Maximize $\log\det(\mathbf{I} + \sum_{i=1}^K \mathbf{H}_i \mathbf{WW}^\top \mathbf{H}_i^\top)$ wrt $\mathbf{W}$ over hypersphere manifold

36 Views Asked by At

Recently I encountered an optimization problem in my research, namely,

$$\max_{\mathbf{W}\in \mathcal{S}}\log\det \left(\mathbf{I} + \sum_{i=1}^K \mathbf{H}_i \mathbf{WW}^\top \mathbf{H}_i^\top\right)$$

where

  • $\mathbf{I}$ the identity matrix
  • $\mathbf{H}_i\in \mathbb{R}^{M\times N}$ some arbitrary matrices for all $i=1\dots K$
  • $\mathcal{S}=\{\mathbf{W}\in \mathbb{R}^{N\times S} | \|\mathbf{W}\|_F = 1\}$ and $S<N$, i.e., the hypersphere manifold

This problem is nonconvex in $\mathbf{W}$, so I tried to use manifold optimization techniques (Riemannian gradient descent) by manopt to solve it. An interesting observation is that the resulting $\mathbf{WW}^\top$ always converges to the same matrix thus the objective value converges to the same value, regardless of the chosen initial points. I wondered if the result was the global optimum and tried to figure out the reasons.
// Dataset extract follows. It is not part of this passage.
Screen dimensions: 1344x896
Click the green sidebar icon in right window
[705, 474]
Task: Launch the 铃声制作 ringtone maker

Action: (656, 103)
Could you please give me some hints or references for it? A small MATLAB code snippet to solve the problem using manopt:

M = 8;
N = 6;

num_H = 6;

H = zeros(M,N,num_H);
for i = 1:num_H
    H(:,:,i) = randn(M,N);
end

%%
S = 2;
manifold = spectrahedronfactory(N, S);
problem.M = manifold;
problem.cost = @(x) -cost(num_H, H, M, x);
problem = manoptAD(problem);
% [x, xcost, info] = steepestdescent(problem);     
[x, xcost, info] = conjugategradient(problem);


figure;
semilogy([info.iter], [info.gradnorm], '.-');
xlabel('Iteration #');
ylabel('Gradient norm');
title('Convergence on the sphere');

x * x'
xcost

function obj = cost(num_H, H, M, x)
    sum = 0;
    for i = 1:num_H
        sum = sum + H(:,:,i) * (x * x') * H(:,:,i)';
    end
    obj = log(det(eye(M) + sum));
end

Many thanks!